But I digress. The Little Chef boss – a man both improbably vacant and impossibly conniving whose name I have deliberately forgotten (let’s just call him David Brent) – has drafted in Heston to “blue sky think” his company back onto the fast track to fame, fortune and Michelin starred glory. Mr Brent – let’s not think of him as a company director, more of a chilled food entertainer – wants pizzazz; he wants culinary extravaganza, he wants the wild, the wacky and the wonderful. He wants some of the “out there” experimentation that has put Heston’s own restaurant – The Fat Duck – onto the global map. And he wants it all for under £10 a head in a greasy motorway restaurant who’s kitchen equipment doesn’t extend beyond a griddle and a microwave and staff who have no idea how to operate a saucepan (“where’s the effing button to turn it on?”).
Mr Brent’s utopian vision of culinary excellence ran into one or two fundamental obstacles right from the start.
1) The “out there” experimentation at The Fat Duck costs punters approximately £250 a head (to quote an unabashed Heston) which is a little out of the price range of the average Little Chef punter...
2) Heston did what Mr Brent should have done, i.e. some real actual market research which quickly confirmed what was bleeding obvious to everybody from day one: Little Chef customers don’t want to be chowing down on snail porridge or beef hotpot with oysters floating around in it. They want the legendary Olympic Breakfast. They want ice cream that’s cheap and cheerful. They want fish fingers and chips that look like fish fingers and chips. And they want baked beans with everything.
Heston, to his credit, realized immediately that his normal fare would never be acceptable in the kind of establishment that Little Chef epitomizes and reined in his humungously large creative flare to come up with stuff that was far more suitable and appropriate, i.e. ideas that stood a chance of actually being implemented by the socially lobotomized staff on the front line.
Good ingredients, fresh and nutritious, cooked well and served fast.

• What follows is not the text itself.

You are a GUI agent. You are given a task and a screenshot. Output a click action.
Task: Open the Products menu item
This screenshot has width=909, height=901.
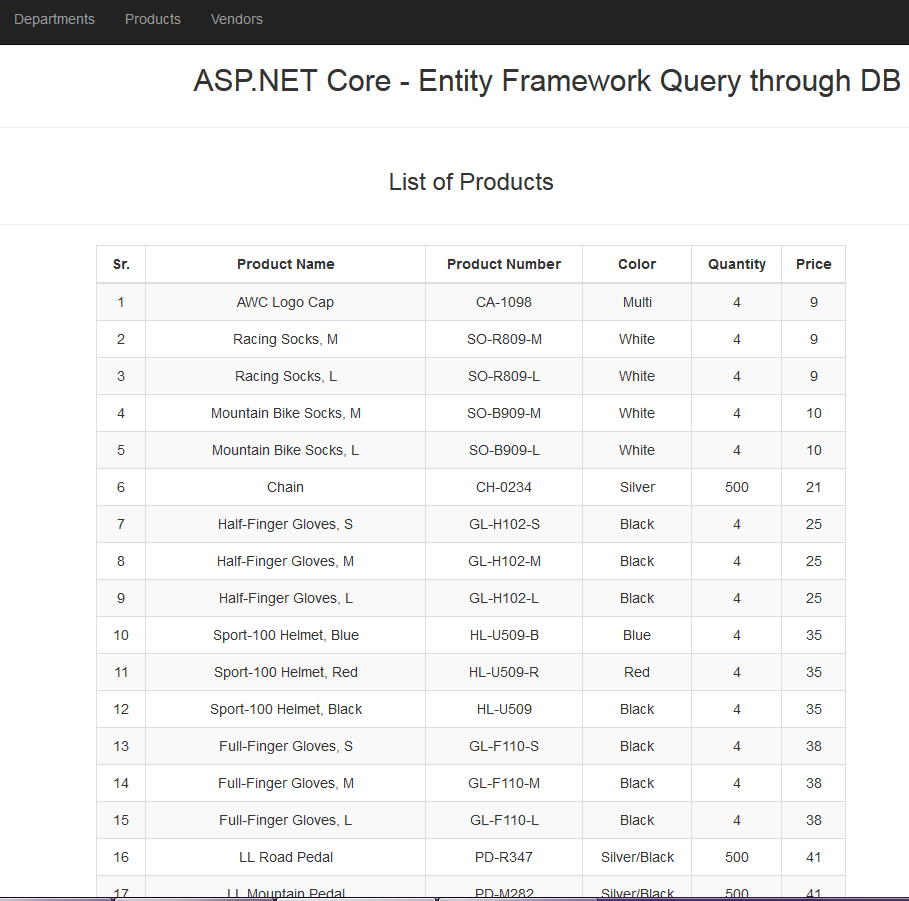point(152,19)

Shazam!
The basics of any successful restaurant business surely?
Mr Brent didn’t seem to get it though. He was disappointed with Heston’s ideas. In fact he rather insultingly told him that “any celebrity chef could have come up with such a menu”. Cheeky get.
I won’t go on. Suffice to say that it is surprisingly addictive viewing: Heston trying to maintain his integrity in the face of political manoeuvring behind closed doors (and frequently off-camera) and soldiering on in the slow-dawning knowledge that the Little Chef upper echelons are merely using him as a marketing ploy without any real commitment to re-branding their product. And Mr Brent’s constant media speak and blue sky malapropisms.
The show highlights where the problem lies with most ailing businesses these days. Forget the Credit Crunch, the fault lies in the fact that they are invariably run by sad little egotists who are accountable to nobody but their own shareholders and who are obstinately out of touch with what their customers really want.
It’s no wonder that so many of them are going to the dogs.
And I have to say, the hedgerows of the M40 are looking better by the minute...
14 comments:
It is a very long time since I have stopped at a Little Chef but I did regularly stop at the one at Elkesley on the A1 for several years.
The food was OK (yes, I had the breakfast - was it really Olympic?) but it was the time that it took to arrive which finally made me stop going there. And I think it got a bit pricey too - but this was a long time ago (early 1990s). Oh and the toilets were always stinky.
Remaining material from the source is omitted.